> **WHAT THIS TASK INVOLVES**
In the MC Lars profile below, reproduce the passage that opens with the words containing "Andrew Robert Nielsen" and closes with "doing in 2003.", swapping "lit-hop" for "literary hip-hop".

> **EXTRACT**
--- START ---
Andrew Robert Nielsen (born October 6, 1982), known professionally as MC Lars, is an American record producer, rapper, cartoonist, podcaster and educator. Lars is one of the self-proclaimed originators of "lit-hop", and is the founder and CEO of the independent record label Horris Records.  Lars has been cited as the creator of the term "iGeneration", which he was credited with doing in 2003.

Education
Lars attended Stevenson School, a high school in Pebble Beach, California. For college and graduate school, he attended Stanford University and Oxford University.

Career
He has recorded for Truck Records in the UK, Sidecho Records in the United States, Big Mouth Records in Japan, and Shock Records in Australia. He was formerly known as MC Lars Horris but changed his pseudonym to MC Lars in 2004 for purposes of simplicity.

In 2006, he released the single "Download This Song", which entered the Australian Singles Chart at number 29.

In 2006, Lars worked with the Canadian independent record label Nettwerk Records to release The Graduate. Following this release, Lars toured extensively throughout the US, then he toured UK and did shows in Japan, and Australia. Not long after the album was released on iTunes, Lars received an e-mail from a 15-year-old fan Elisa Greubel on his web forum saying she identified with "Download This Song" since her family was one of many being sued by the Recording Industry Association of America. This led to Nettwerk executive Terry McBride and a team of major-label artists managed by Nettwerk to support the Greubels with their case. MC Lars returned to the UK in October 2006.
--- END ---
> **RECORDED INFORMATION**
--- START ---
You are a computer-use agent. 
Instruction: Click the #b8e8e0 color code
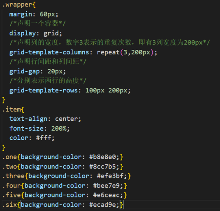tap(103, 157)
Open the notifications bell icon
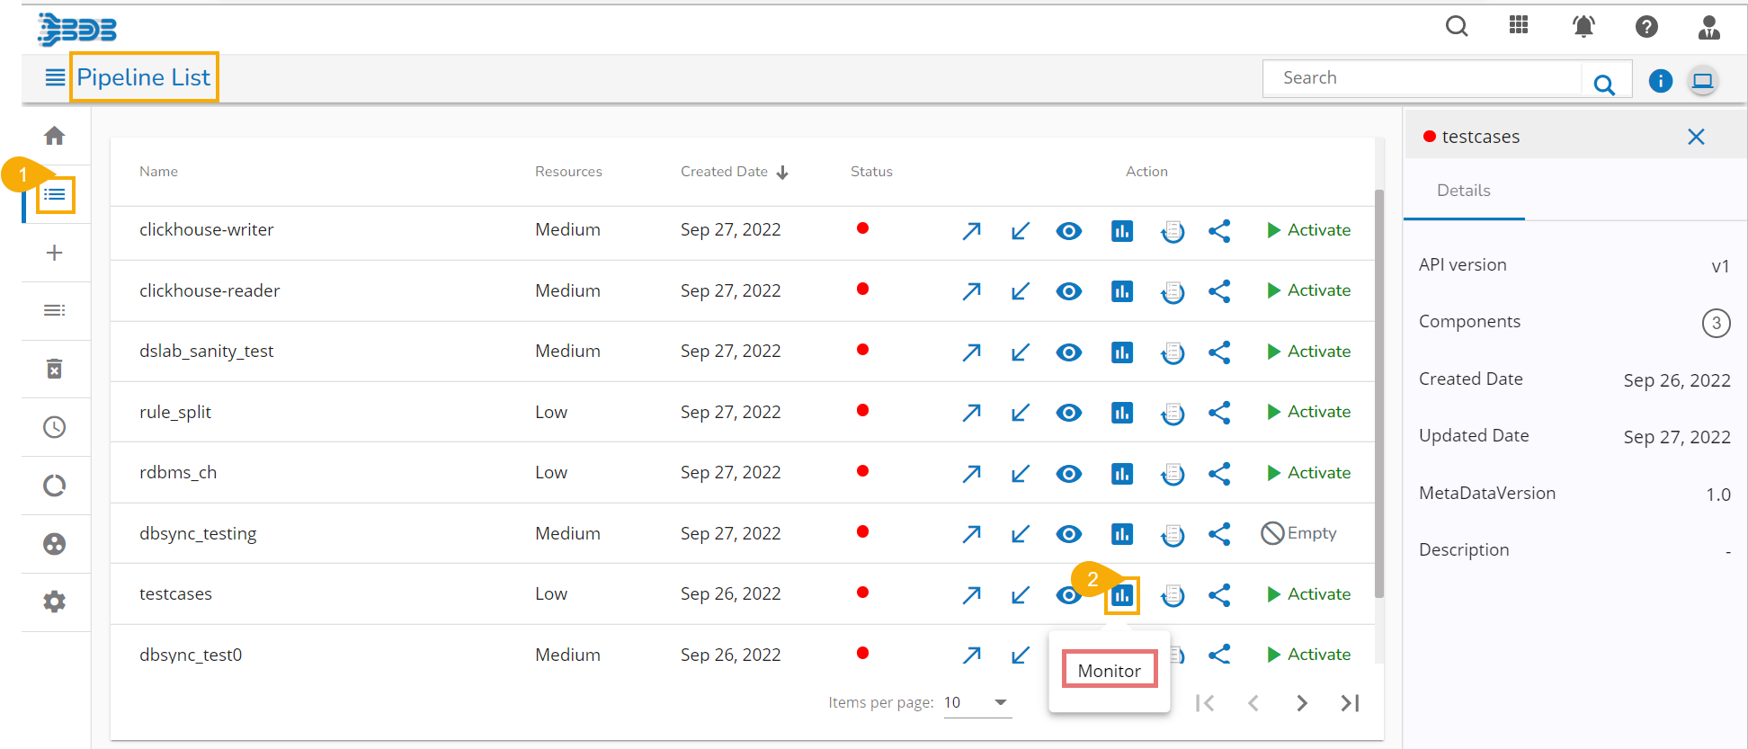1748x749 pixels. pos(1583,27)
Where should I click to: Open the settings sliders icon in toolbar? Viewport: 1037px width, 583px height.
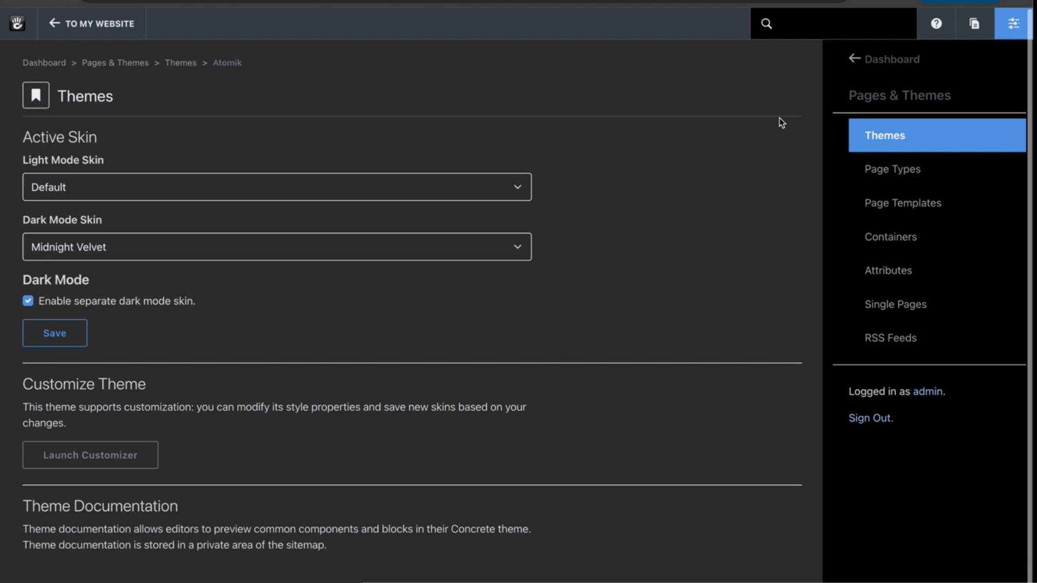click(1013, 23)
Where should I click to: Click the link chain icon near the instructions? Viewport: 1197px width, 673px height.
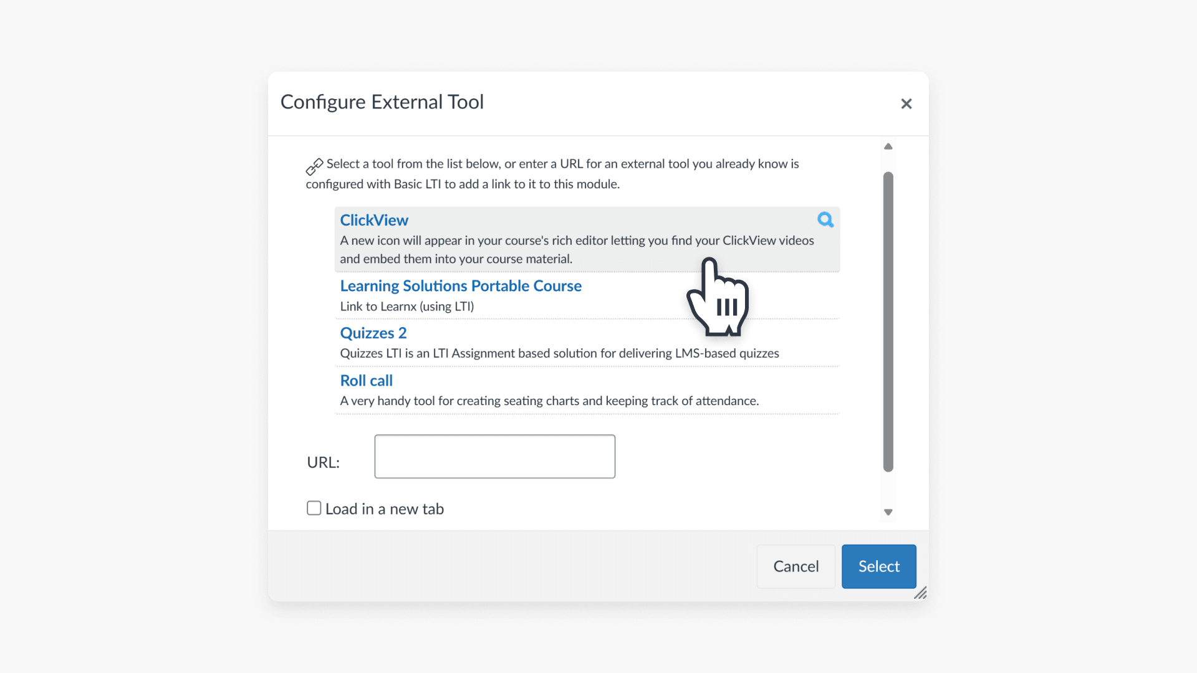(314, 166)
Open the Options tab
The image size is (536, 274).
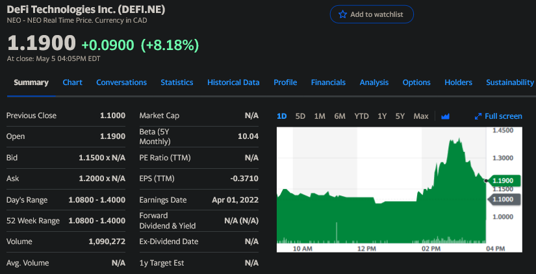point(416,82)
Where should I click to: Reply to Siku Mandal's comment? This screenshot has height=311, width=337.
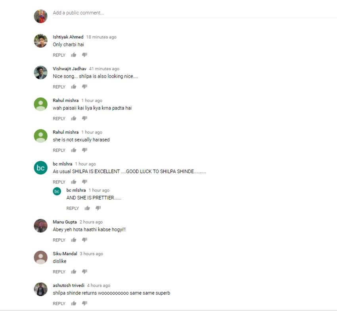(x=59, y=272)
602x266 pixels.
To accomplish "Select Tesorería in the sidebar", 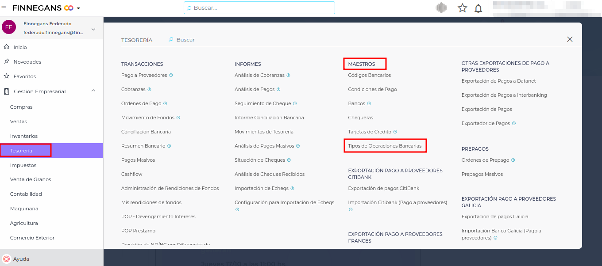I will coord(21,151).
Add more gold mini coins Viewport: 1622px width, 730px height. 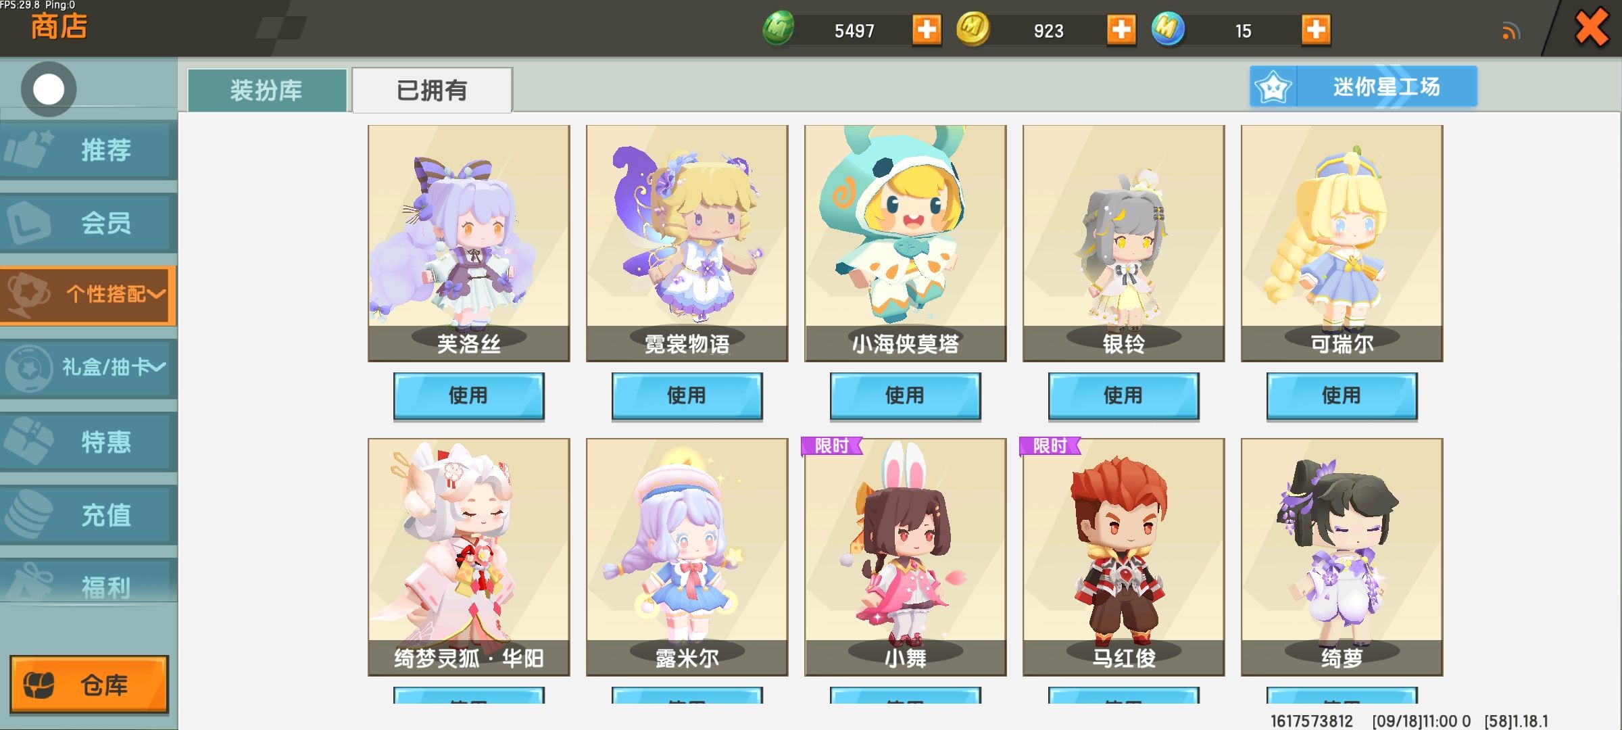1121,30
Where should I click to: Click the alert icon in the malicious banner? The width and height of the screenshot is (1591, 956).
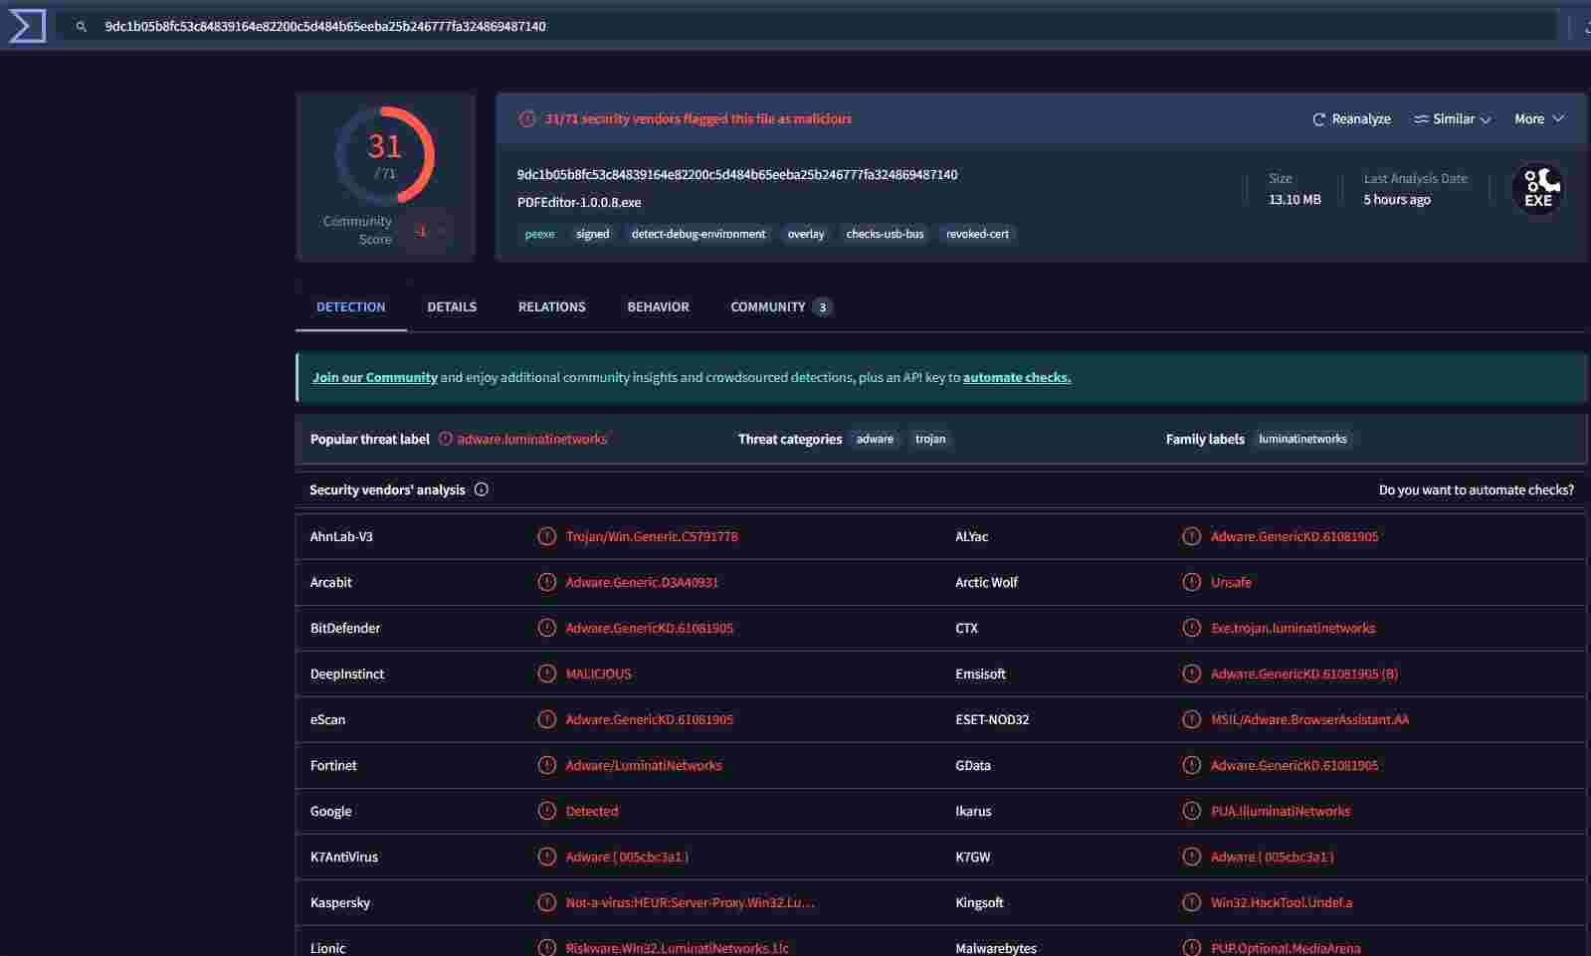(527, 119)
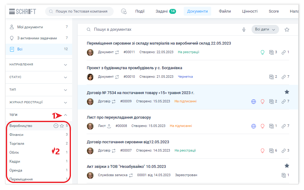Image resolution: width=304 pixels, height=190 pixels.
Task: Expand the СТАТУС filter section
Action: tap(65, 77)
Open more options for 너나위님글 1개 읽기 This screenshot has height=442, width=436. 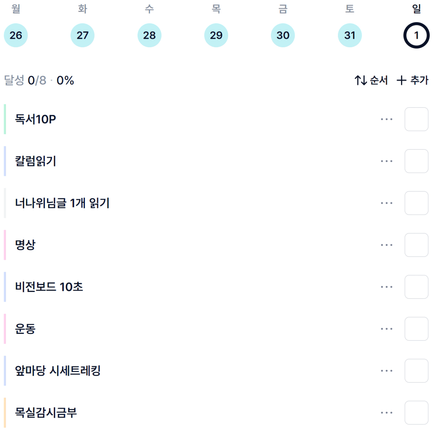coord(386,203)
--- END ---
> **ANSWER IN FULL**
Andrew Robert Nielsen (born October 6, 1982), known professionally as MC Lars, is an American record producer, rapper, cartoonist, podcaster and educator. Lars is one of the self-proclaimed originators of "literary hip-hop", and is the founder and CEO of the independent record label Horris Records.  Lars has been cited as the creator of the term "iGeneration", which he was credited with doing in 2003.